尸狗·警觉魄v2.0
ReviewAudited by ClawScan on May 10, 2026.
Overview
This security skill is broadly aligned with defense work, but it asks the agent to perform continuous monitoring and automatic response actions without clear scope, approval, or safeguards.
Treat this as a review-required security automation prompt, not a verified monitoring product. Before installing, decide whether it is allowed to monitor files, processes, networks, and logs, and require explicit approval before any account locking, file deletion, quarantine, blocking, or repair action.
Findings (5)
Artifact-based informational review of SKILL.md, metadata, install specs, static scan signals, and capability signals. ClawScan does not execute the skill or run runtime probes.
If an agent with real tools followed these instructions too literally, it could lock accounts, delete or quarantine files, or change systems without enough confirmation.

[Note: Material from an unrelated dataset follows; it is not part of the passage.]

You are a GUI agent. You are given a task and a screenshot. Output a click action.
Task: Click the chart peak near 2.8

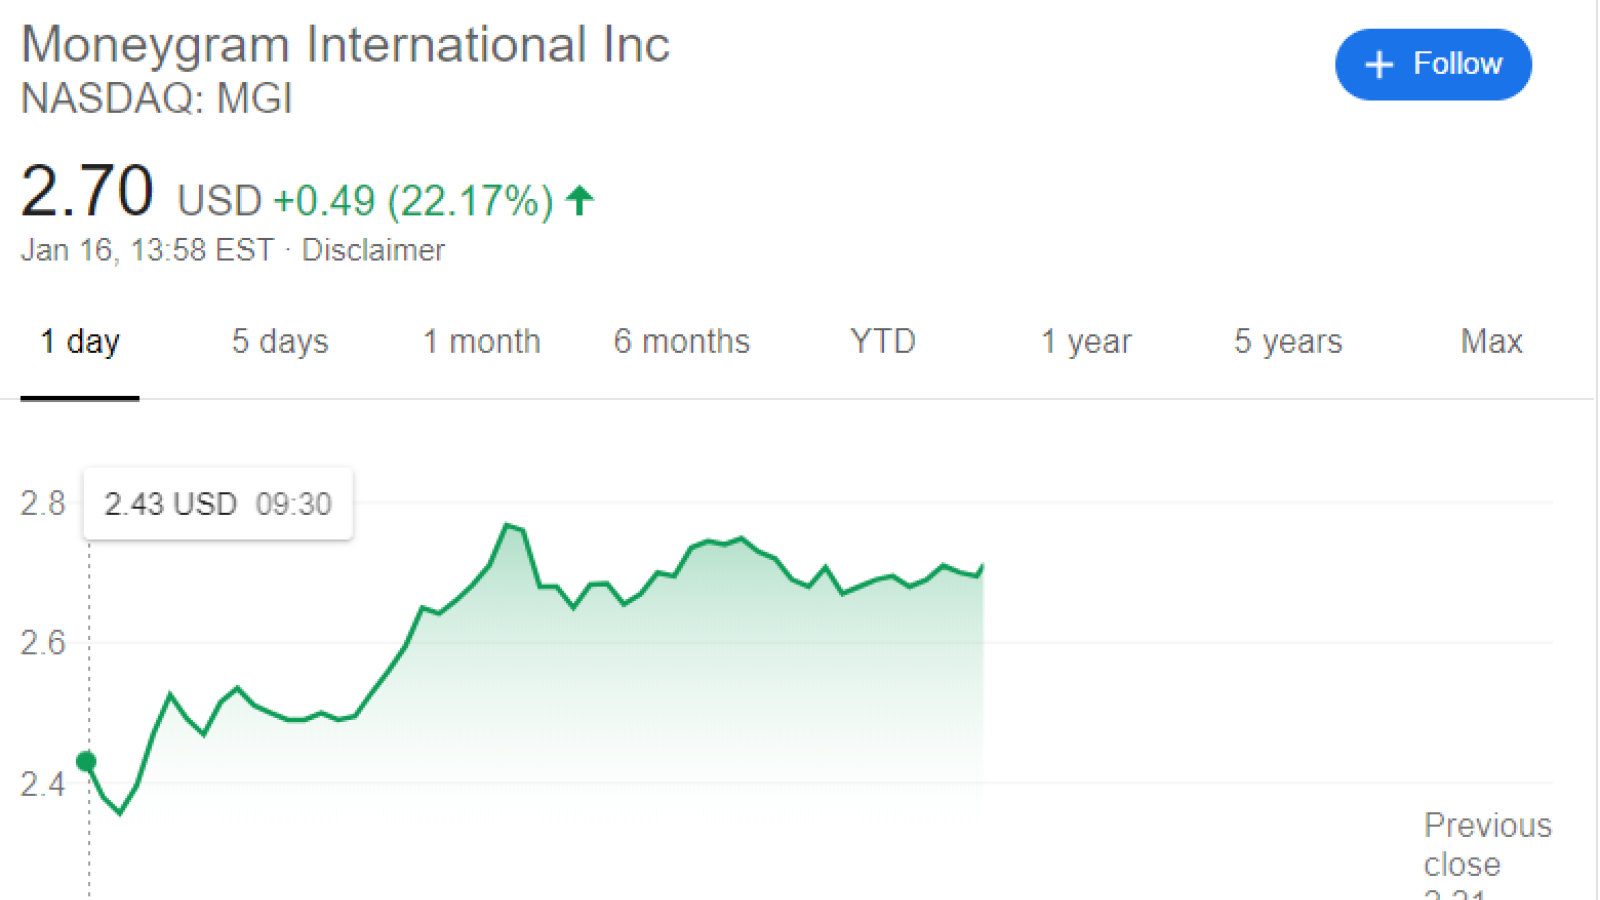tap(508, 525)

The skill defines automated playbooks that can lock accounts, isolate items, clear files, and repair systems, but it does not specify required user approval, scope limits, rollback, or containment.
剧本2:异常登录 → 识别 → 验证 → 锁定 → 通知 → 审计 剧本3:恶意文件 → 检测 → 隔离 → 分析 → 清除 → 修复
Only use this skill with explicit human approval before any blocking, locking, deletion, quarantine, or repair action, and define exactly which systems and files are in scope.
The agent may be encouraged to keep monitoring beyond the immediate user request if it has access to background or recurring execution mechanisms.
The skill encourages persistent 24/7 monitoring, but the artifacts do not define a stop condition, user-controlled lifecycle, storage boundary, or containment model.
持续监控 - 安全是持久战,7x24小时监控
Require the user to explicitly start and stop monitoring, avoid background persistence by default, and document what is monitored and where records are stored.
Security logs and forensic records can contain private file names, system details, credentials, or incident data if not carefully scoped.
The skill describes monitoring sensitive file access and retaining evidence/log traces, but does not define what data is captured, how long it is kept, or how it is protected from reuse or exposure.
文件监控:敏感文件访问检测 ... 证据保全 - 所有操作留痕,可审计可追溯
Define monitored paths, excluded sensitive locations, log redaction, retention limits, and who can access any stored evidence.
A user could over-trust generated security status reports or believe active monitoring and remediation occurred when the skill may only be producing text guidance.
The skill presents advanced operational capabilities, including real-time monitoring and automated response, even though the reviewed package contains only instructions and no implementation or declared integrations.
v2.0新增:威胁情报整合、实时监控、自动化响应
Make clear whether the skill only gives advice or actually operates tools, and require evidence-backed reporting for any claim that monitoring or remediation was performed.
If those other skills are required at runtime, their permissions and behavior could affect the overall safety of this skill.
The skill references other skills as dependencies, but those artifacts are not included in this review context.
依赖技能 - silicon-soul(硅灵决基础) - auto-healer(吞贼·净化魄) - task-planner(伏矢·路径魄) - load-balancer(雀阴·平衡魄)
Review the referenced skills separately before using them together, especially any skill that can heal, plan, balance, or execute remediation actions.